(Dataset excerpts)
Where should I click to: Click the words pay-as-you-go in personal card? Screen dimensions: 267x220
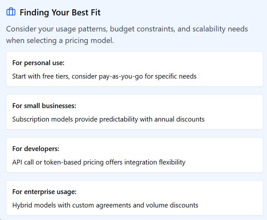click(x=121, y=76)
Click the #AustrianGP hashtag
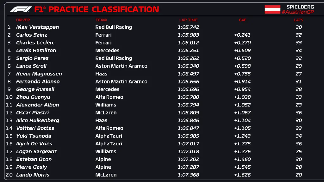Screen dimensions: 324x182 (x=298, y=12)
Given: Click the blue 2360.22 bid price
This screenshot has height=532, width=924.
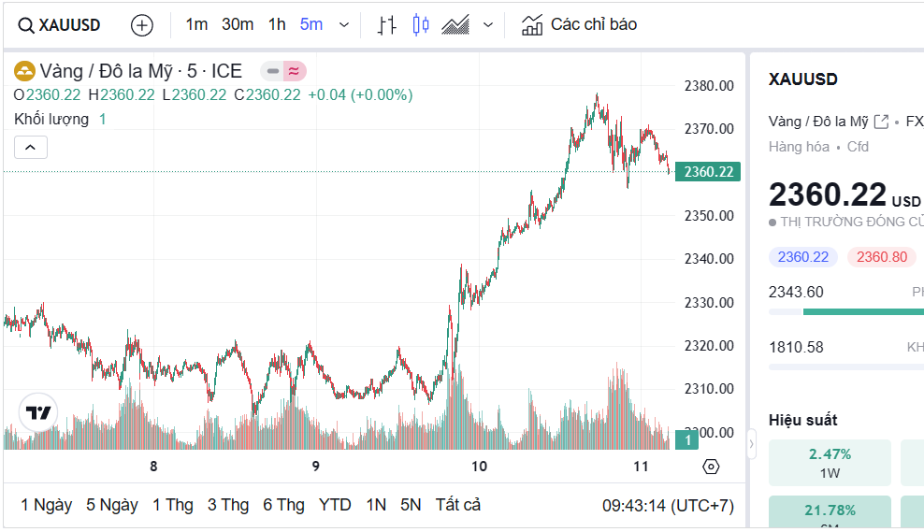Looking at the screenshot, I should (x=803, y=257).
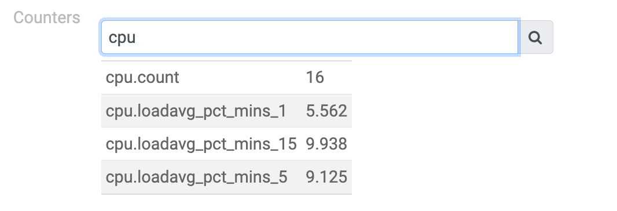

WHAT IS EXPECTED → Please repeat exactly the lines from the one containing "Given: Click the blue 2360.22 bid price" through the last line of the records, both included, and leave out the pictures.

WRITTEN SOLUTION →
Given: Click the blue 2360.22 bid price
This screenshot has height=532, width=924.
Looking at the screenshot, I should (x=803, y=257).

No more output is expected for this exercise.